[BRIEF]: Reproduce the entries beneath exactly, without their images.

-------------------------

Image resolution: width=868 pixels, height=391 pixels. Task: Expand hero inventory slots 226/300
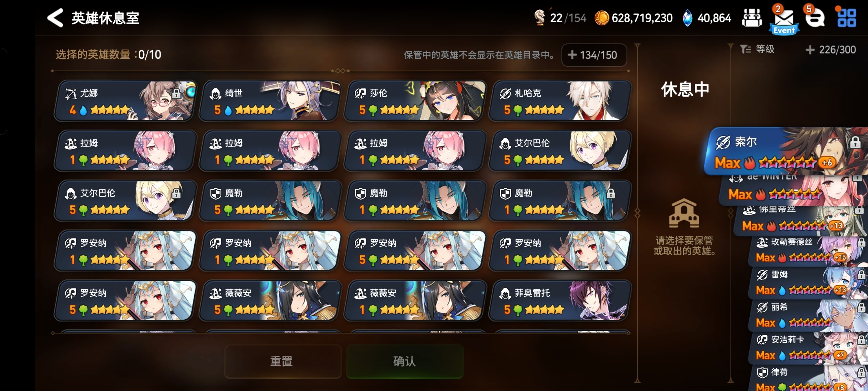click(831, 50)
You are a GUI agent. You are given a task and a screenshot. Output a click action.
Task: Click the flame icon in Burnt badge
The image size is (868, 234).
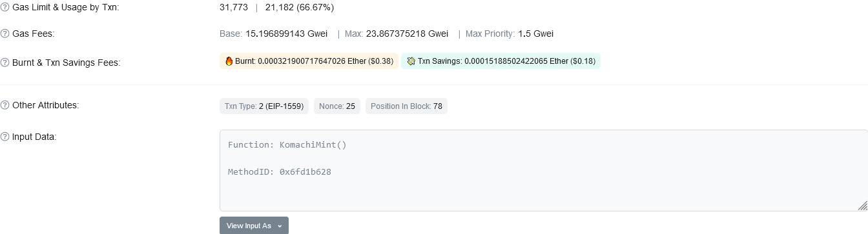tap(229, 61)
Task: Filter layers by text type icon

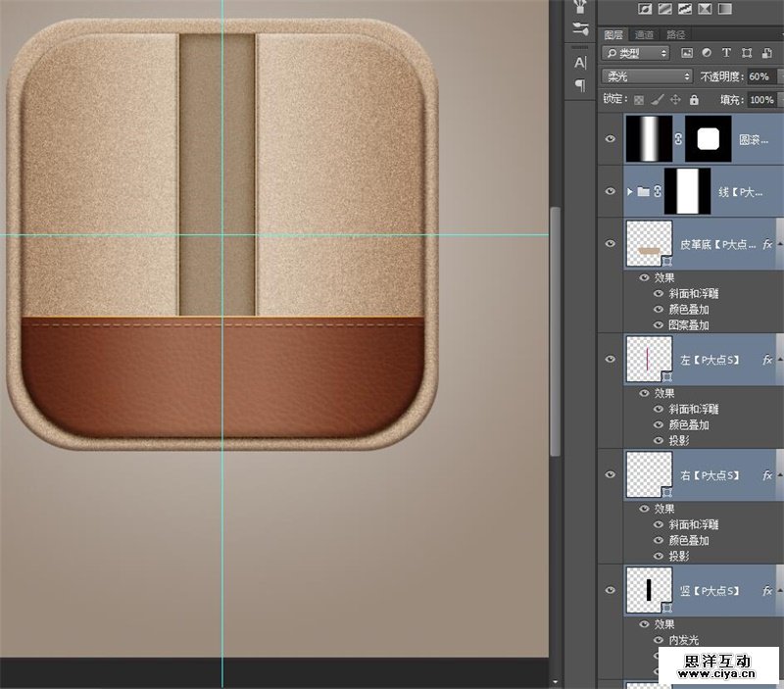Action: click(726, 53)
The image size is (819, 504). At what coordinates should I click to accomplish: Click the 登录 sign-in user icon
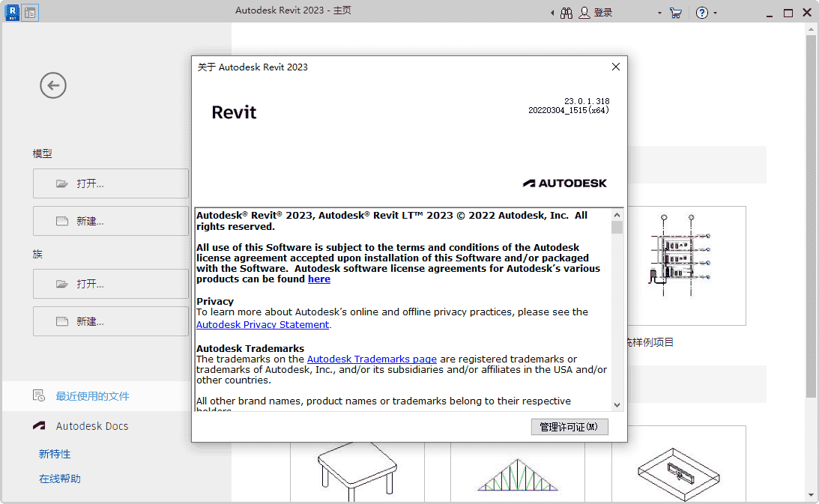584,13
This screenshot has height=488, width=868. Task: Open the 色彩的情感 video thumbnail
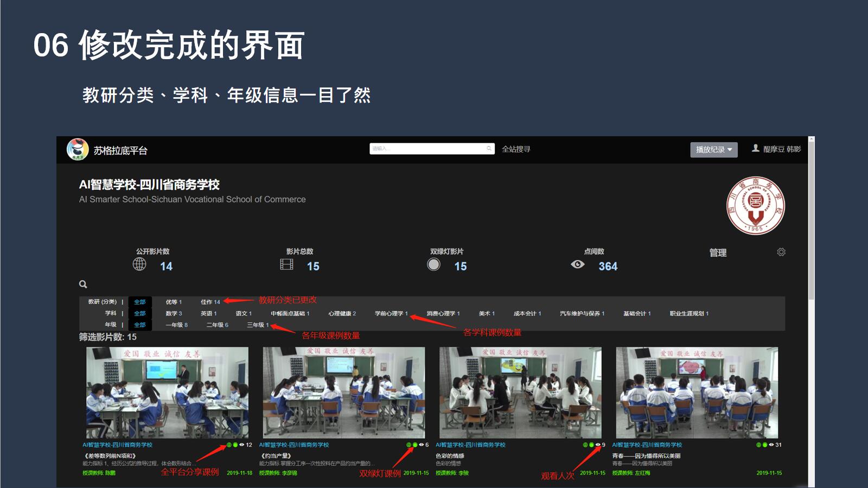(x=520, y=392)
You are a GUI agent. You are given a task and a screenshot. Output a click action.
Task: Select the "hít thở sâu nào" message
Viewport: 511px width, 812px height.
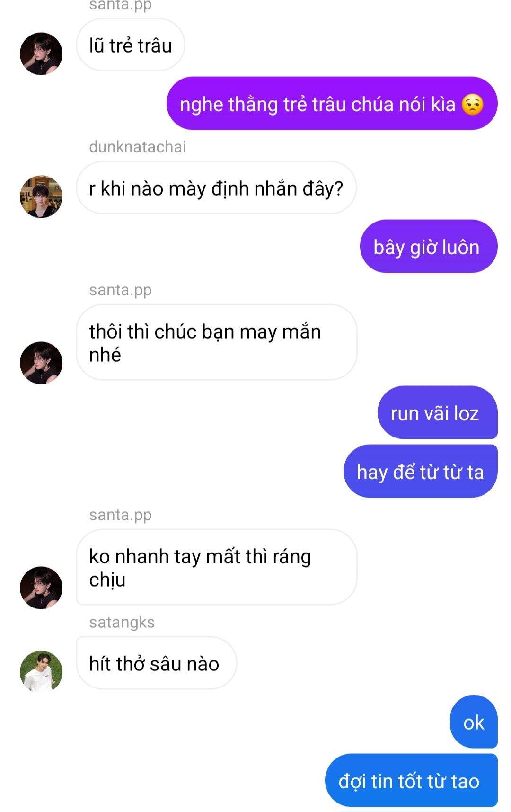coord(156,663)
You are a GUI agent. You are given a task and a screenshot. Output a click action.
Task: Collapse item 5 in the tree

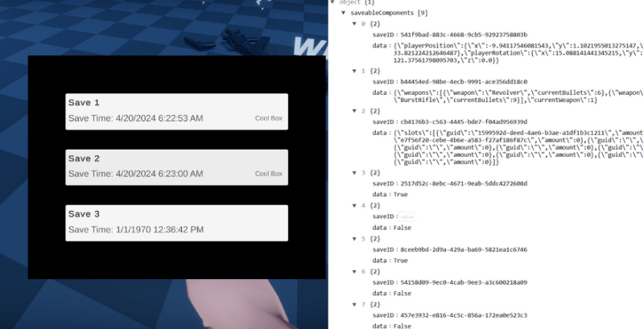[355, 239]
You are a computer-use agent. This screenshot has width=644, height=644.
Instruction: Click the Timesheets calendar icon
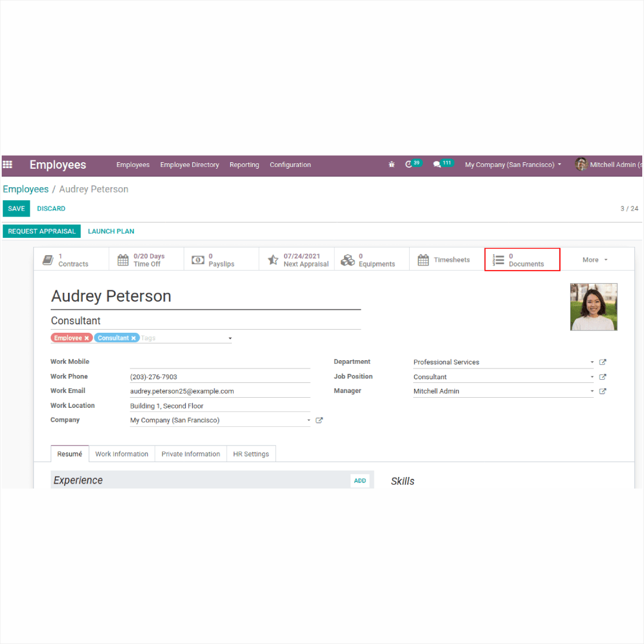click(423, 259)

-------------------------

[SOLVED PROBLEM]:
Image resolution: width=868 pixels, height=391 pixels. Task: Expand hero inventory slots 226/300
click(831, 50)
You are a GUI agent. You are given a task and a screenshot. Output a click action.
Task: Click the flame icon in Burnt badge
The image size is (868, 234).
tap(229, 61)
Task: Filter layers by text type icon

Action: click(726, 53)
The image size is (819, 504). At what coordinates should I click to accomplish: Click the 登录 sign-in user icon
584,13
This screenshot has height=488, width=868. Task: Open the 色彩的情感 video thumbnail
(x=520, y=392)
You are a GUI agent. You are given a task and a screenshot. Output a click action.
Task: Select the "hít thở sâu nào" message
Viewport: 511px width, 812px height.
coord(156,663)
You are a GUI agent. You are given a task and a screenshot. Output a click action.
Task: Collapse item 5 in the tree

[355, 239]
You are a computer-use agent. This screenshot has width=644, height=644.
Instruction: Click the Timesheets calendar icon
click(423, 259)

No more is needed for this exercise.